Topic: On-line advertising
Who: Article 29 Working Party
When: June 2010
Where: Brussels
Law stated as at: 1 July 2010
What happened:
In a bombshell of an "Opinion", the "Article 29 Working party" ("29WP"), a group of EU data protection regulators who really should seek expert advice on a new name, has confirmed the worst fears of commentators on recent amendments to the Privacy and Electronic Communications Directive.
The subject of the Opinion was behavioural advertising. Its focus was behavioural targeting technology. "OBA" relies on attaching a cookie or similar gizmo to your laptop or other terminal device when you visit a particular website or click on a banner ad or respond to an email and thereby tracks future online activity on that terminal, enabling a use profile to be created and used as a basis for targeted advertising.
The Opinion took a clear position in favour of prior opt-in before this technology can be deployed, whereas leading US and UK regulators have up till now nailed their colours firmly to the "clear disclosure and opt out" mast. Included in these ranks are America's FTC, the UK's Office of Fair Trading and the UK's Information Commisisoner's Office, which bizarrely is also a member of the 29WP and has hitherto been a leading light of that body.
Here are some key sound bites from the Opinion:
- On opt-in: "It follows from the literal wording of Article 5.(3) that: i) consent must be obtained before the cookie is placed and/or information stored in the user's terminal equipment is collected, which is usually referred to as prior consent and ii) informed consent can only be obtained if prior information about the sending and purposes of the cookie has been given to the user…The Article 29 Working Party is of the view that prior opt-in mechanisms, which require an affirmative data subject's action to indicate consent before the cookie is sent to the data subject, are more in line with Article 5(3)."
- On browser settings: "…generally speaking data subjects cannot be deemed to have consented simply because they acquired/used a browser or other application which by default enables the collection and processing of their information… consent by browser setting to receive cookies in bulk implies that users will accept future processing, possibly without any knowledge of the purposes or uses of the cookie. Consent in bulk for any future processing without knowing the circumstances surrounding the processing cannot be valid consent."
- On opt-outs: "In light of the above, the Article 29 Working Party considers that cookie-based opt-out mechanisms do not provide average users with the effective means to consent to receive behavioural advertisement. In this regard, they fail to fulfil the requirement of Article 5(3)."
The full Opinion is available at http://ec.europa.eu/justice_home/fsj/privacy/docs/wpdocs/2010/wp171_en.pdf.
Why this matters:
Opinions from the 29WP are not the word of law.

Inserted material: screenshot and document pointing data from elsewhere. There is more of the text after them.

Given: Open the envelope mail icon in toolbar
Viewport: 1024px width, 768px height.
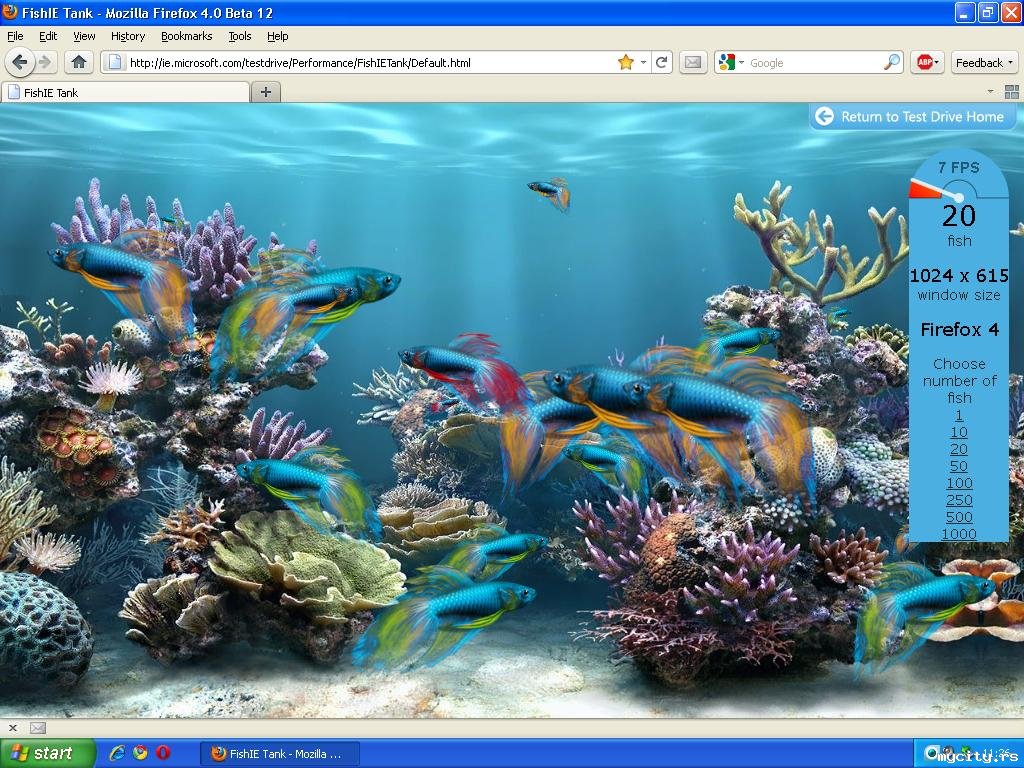Looking at the screenshot, I should (692, 62).
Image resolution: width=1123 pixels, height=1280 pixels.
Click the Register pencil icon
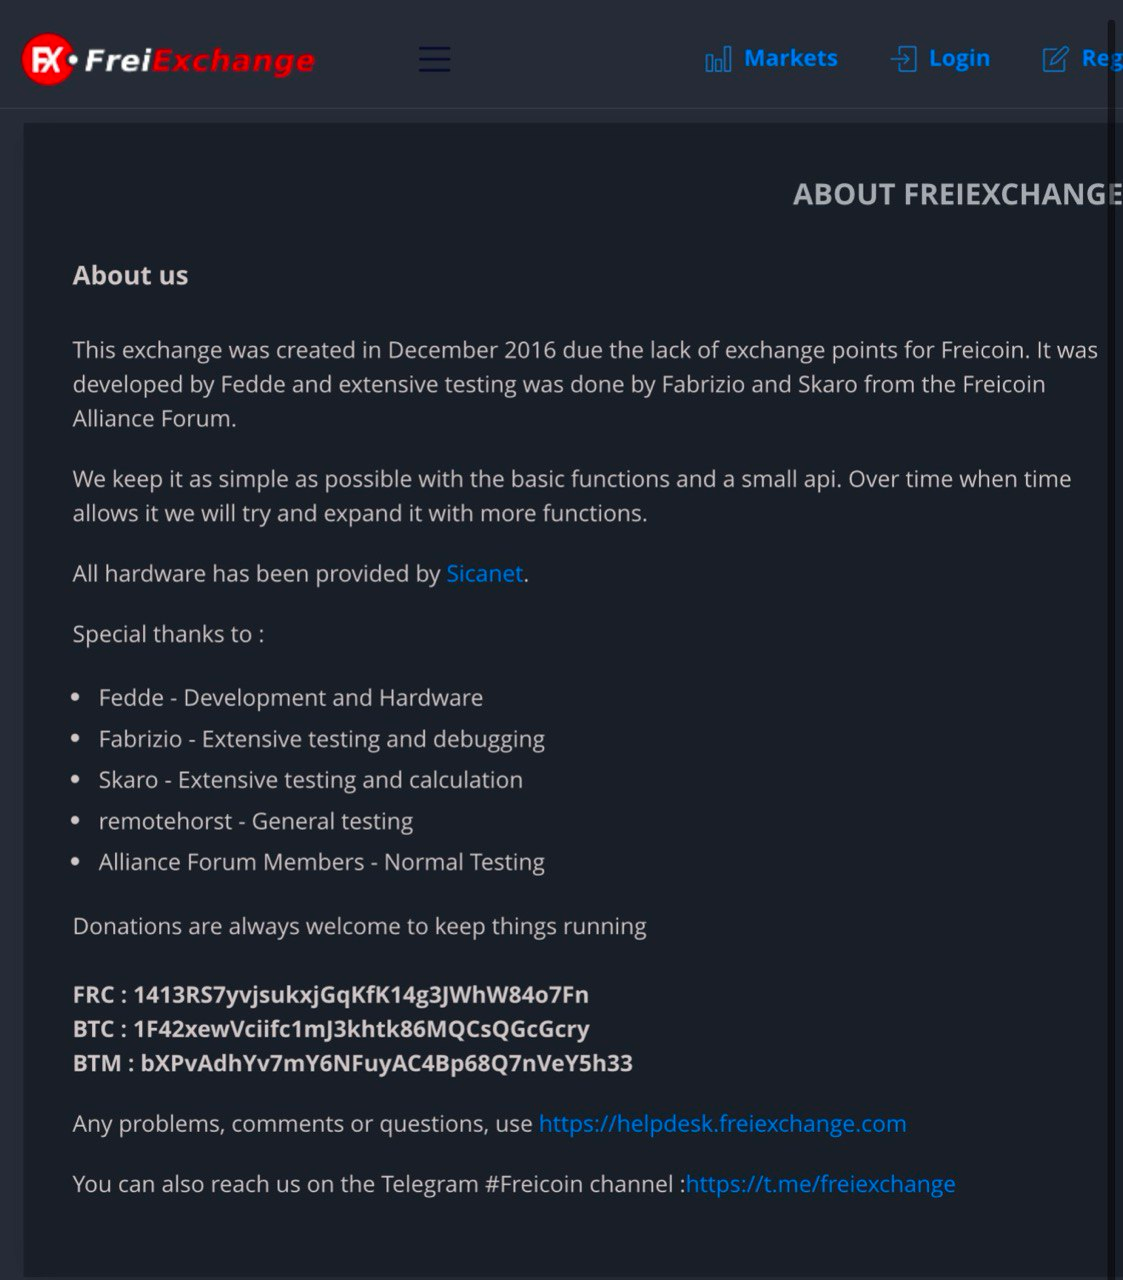(1056, 60)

It also has to be said that this is not the first time the 29WP has come out with "opinions" which have struck well informed data privacy commentators as decidedly out of whack with existing orthodoxy and quickly sunk without trace. Another example was the 29WP opinion that even though social media sites were hosted on servers located outside the EEA, the fact that large numbers of EU citizens were using them meant that EU data protection laws must apply.
Having said this, this call for OBA opt-in could if followed through have a profound impact on the online behavioural advertising community and its efforts to self-regulate on an opt-out basis. Revenue generated through targeted advertising is increasingly viewed as vital to funding Internet content, and moving towards opt-in could drive advertising revenues down substantially – with the potential consequence that consumers will end up paying more for the content they want.
How could "opt-in" be achieved in practice?
It is also far from clear how opt-in would be implemented in practice – consumers visiting a website with targeted advertising served by multiple advertisers may find themselves having to click through a barrage of pop-up windows asking for their consent.
The Opinion has already been lambasted in a joint communiqué from leading industry bodies like the Internet Advertising Bureau, the World Federation of Advertisers, the European Association of Communications Agencies and the Federation of European Direct and Interactive Marketing.
Clearly there are legitimate privacy concerns here, but in practice, for this Opinion to be implemented, (probably in 2011 by way of the amended Privacy and Electronic Communications Directive which could be interpreted in a way consistent with this 29WP Opinion) would surely present, without exaggeration, a real threat to the world wide web as we know it. Let us hope that good sense prevails and this Opinion goes the way of numerous previous 29WP pronouncements, but only time will tell, so watch this space!